In the east of the parish can be found the ruined Cluniac Bromholm Priory.

The civil parish has an area of 9.45 km2 and at the 2001 census had a population of 1,130 in 474 households, increasing to 1,194 at the 2011 Census. For the purposes of local government, the parish falls within the district of North Norfolk.

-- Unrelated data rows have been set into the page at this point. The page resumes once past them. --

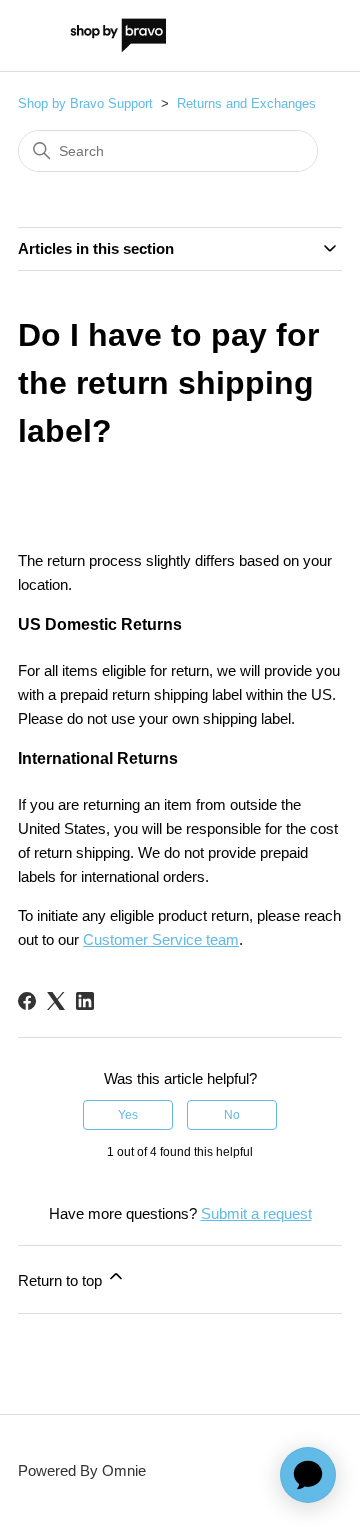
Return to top (62, 1280)
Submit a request (256, 1213)
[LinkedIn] (85, 1001)
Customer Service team (161, 939)
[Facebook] (27, 1001)
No (232, 1115)
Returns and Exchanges (246, 103)
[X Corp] (56, 1001)
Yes (128, 1115)
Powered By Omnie (82, 1470)
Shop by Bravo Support (85, 103)
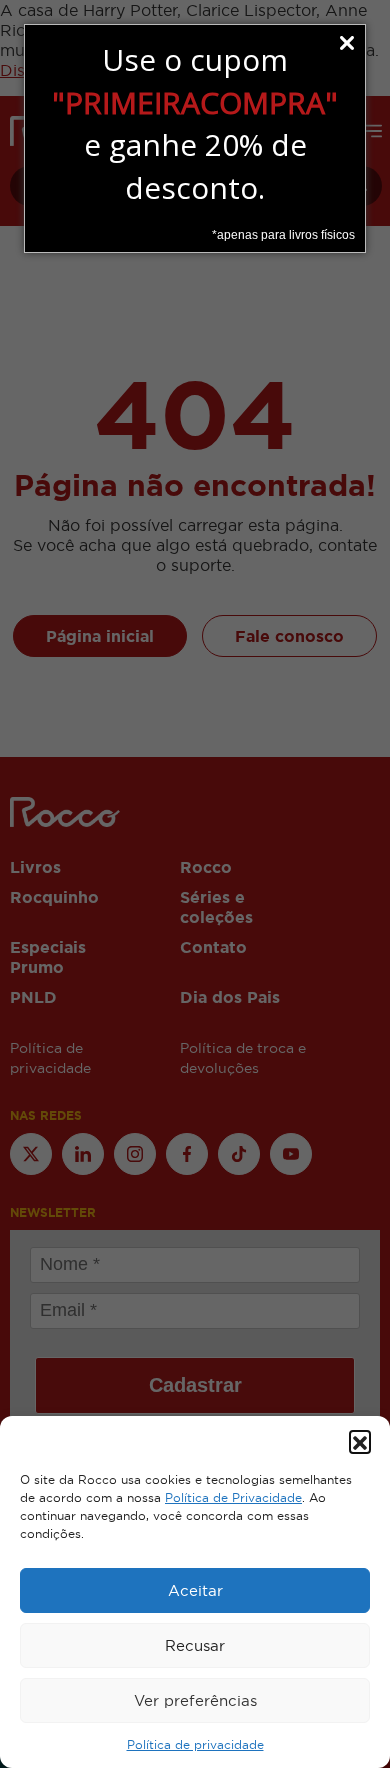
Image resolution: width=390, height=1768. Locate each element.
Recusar (195, 1645)
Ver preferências (195, 1700)
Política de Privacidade (233, 1498)
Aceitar (195, 1590)
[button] (360, 1441)
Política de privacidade (195, 1745)
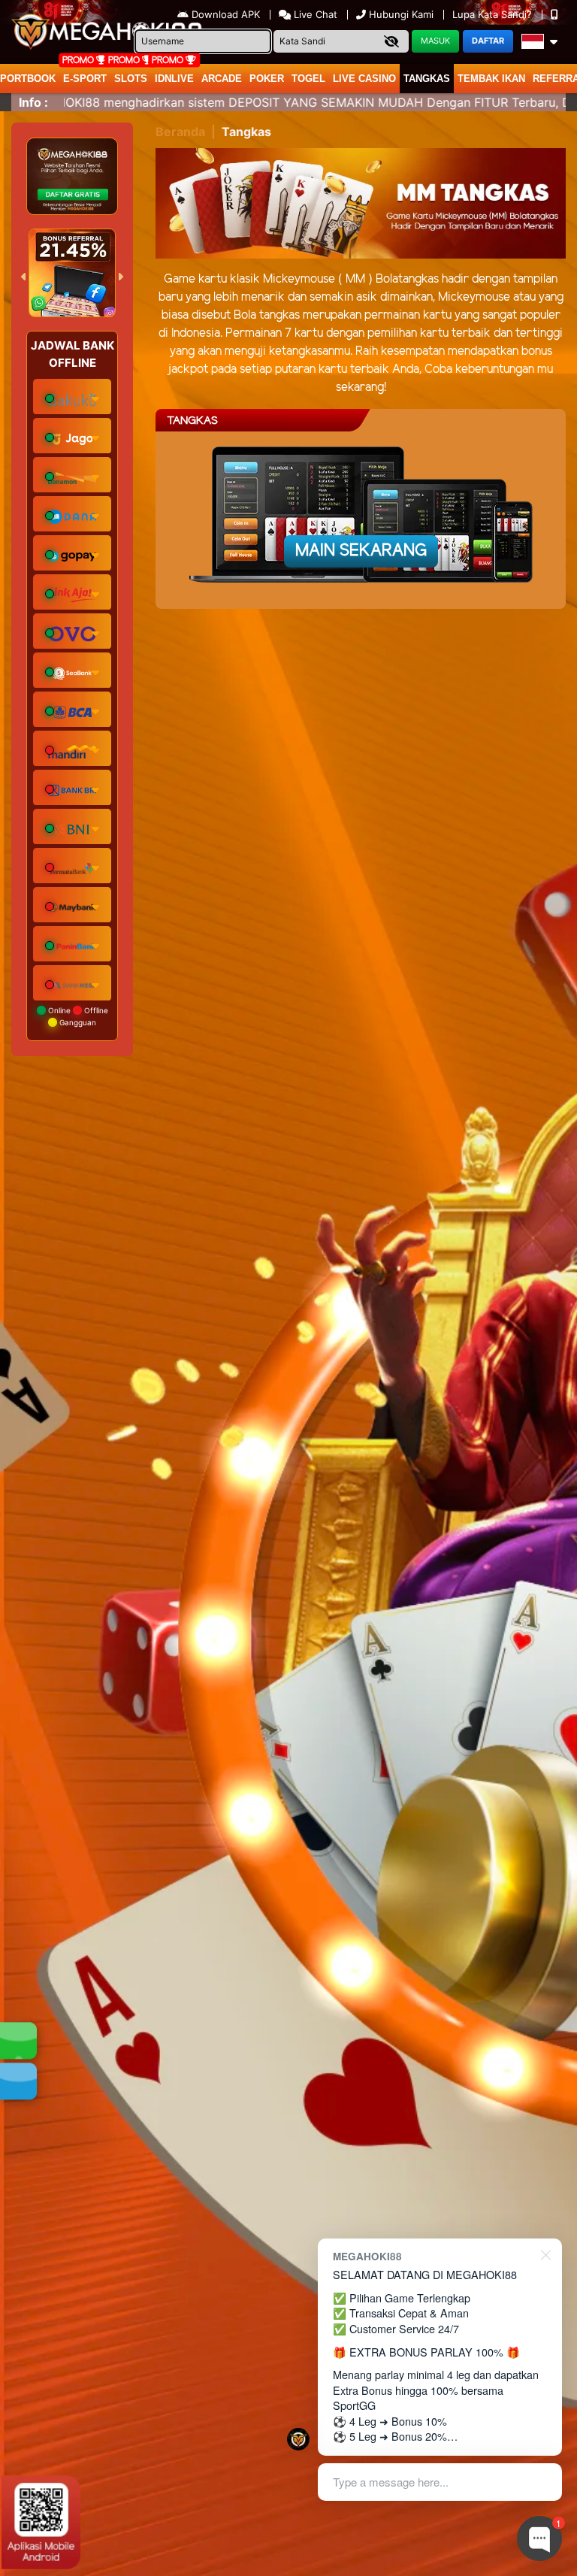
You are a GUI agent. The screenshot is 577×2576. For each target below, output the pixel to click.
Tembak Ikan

Amenities in the village include: a village shop, a hotel, two cafes, a Chinese restaurant and kebab house, as well as a recreation ground. In addition there are several caravan parks and estates consisting of privately owned holiday chalets, giving holidaymakers access to the beach. During the First World War there was also an airfield located nearby, RAF Bacton.

== Coastal erosion ==
The village and adjoining coastline has extensive sea defences, erected to prevent coastal erosion. Part of this sea wall in nearby Walcott, Norfolk was damaged in the storm surge in December 2013, which caused damage to several caravans and chalets.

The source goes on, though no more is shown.